# Filter Methods

In [1]:
from typing import Sequence, Union, Optional

import numpy as np
import pandas as pd

# For auto-formatting of code
%load_ext lab_black

## Constant Features

* These are features that have just one unique value/label for all the observations of the dataset. 
* These features provide no valuable information. i.e they have no predictive power.
* Constant feature identification and removal is a simple first step toward feature selection and more easily interpretable machine learning models.

<br>

* **Numeric:** The variance can bu used to detect constant features. A constant feature has **zero** variance.
* **Categorical:** The unique labels can be used to detect constant features.
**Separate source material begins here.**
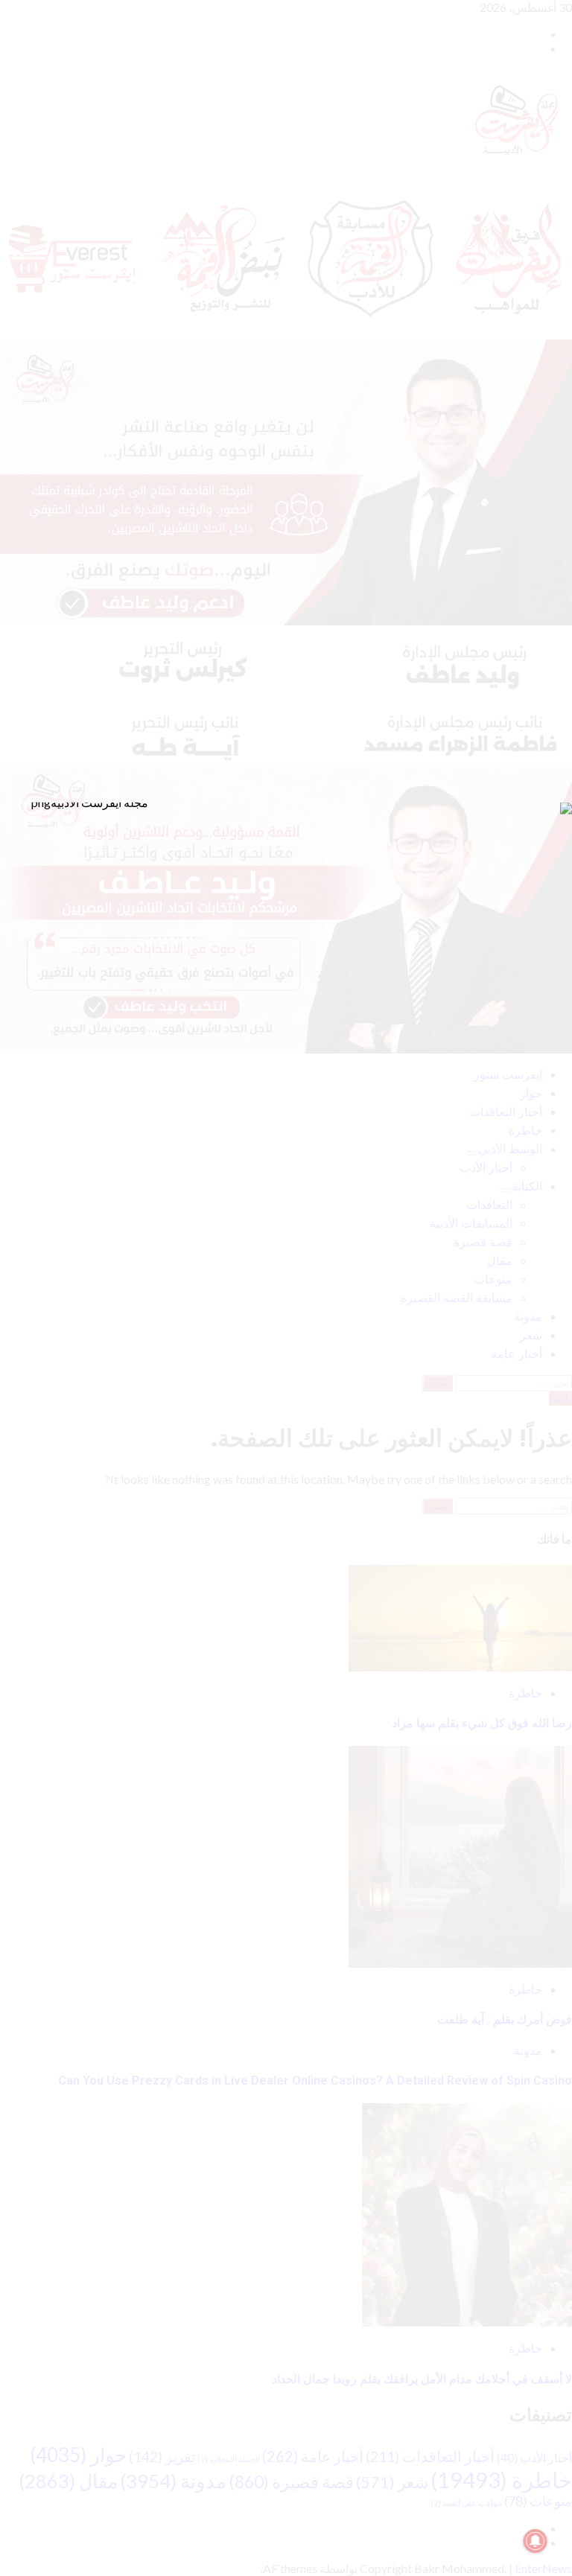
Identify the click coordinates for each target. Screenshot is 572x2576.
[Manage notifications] (535, 2541)
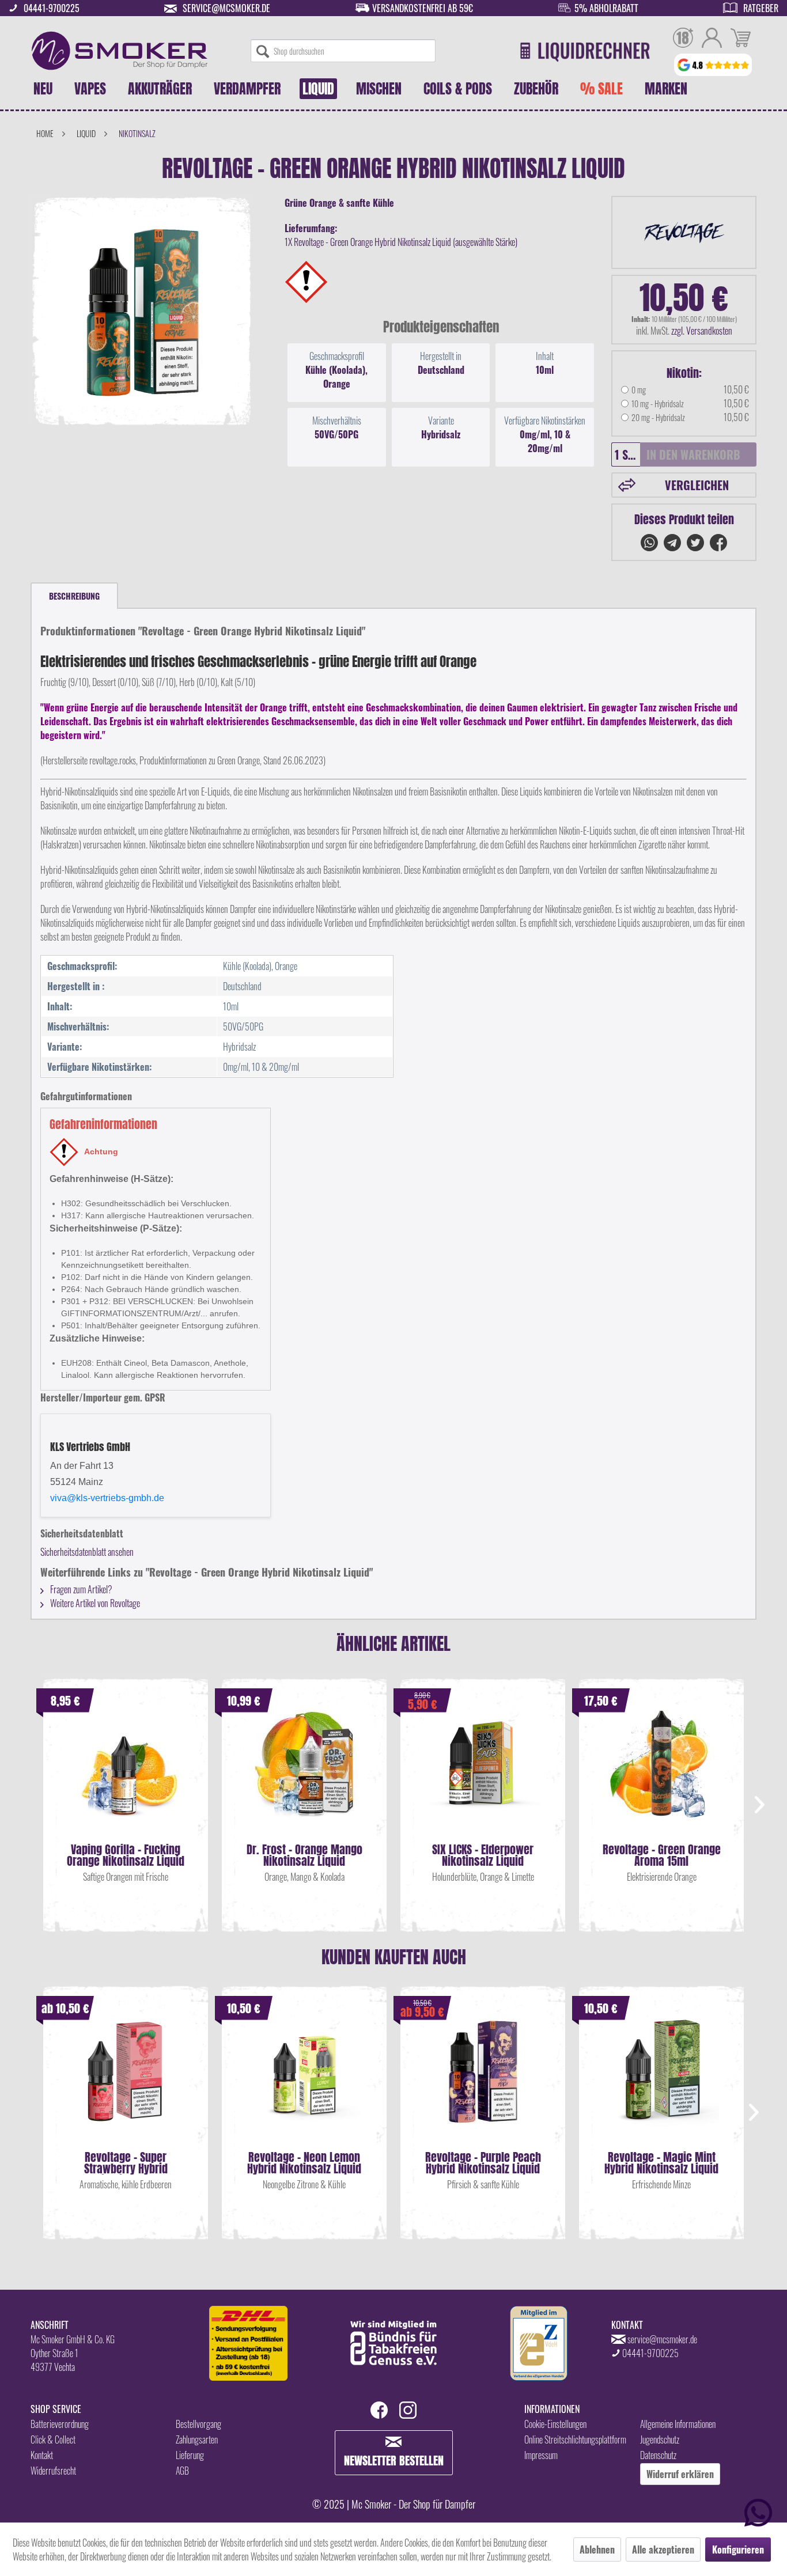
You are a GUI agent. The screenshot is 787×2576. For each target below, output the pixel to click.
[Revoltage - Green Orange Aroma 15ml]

If the number of unique labels is **zero**, then it's a unique constant.

In [2]:
lst = ["A", "A", "A", "A", "A", "A", "A", "A", "A", "A"]
size = 100

data = {
    "a1": lst * size,
    "a2": np.zeros(shape=(size * 10)),
    "a3": np.random.randint(1, 10, size=size * 10),
}

df = pd.DataFrame(data)
df.iloc[[7, 28, 85], 0] = ["B", "B", "B"]
df.head()

Unnamed: 0,a1,a2,a3
0,A,0.0,9
1,A,0.0,5
2,A,0.0,5
3,A,0.0,2
4,A,0.0,2


In [3]:
constant_vars = [feat for feat in df.columns if df[feat].nunique() == 1]

constant_vars

['a2']

## Quasi-constant

* Quasi-constant features are those that have the same value for the vast majority of the observations in the dataset. 
* In general, these characteristics provide little, if any, information that a machine learning model can use to predict a target.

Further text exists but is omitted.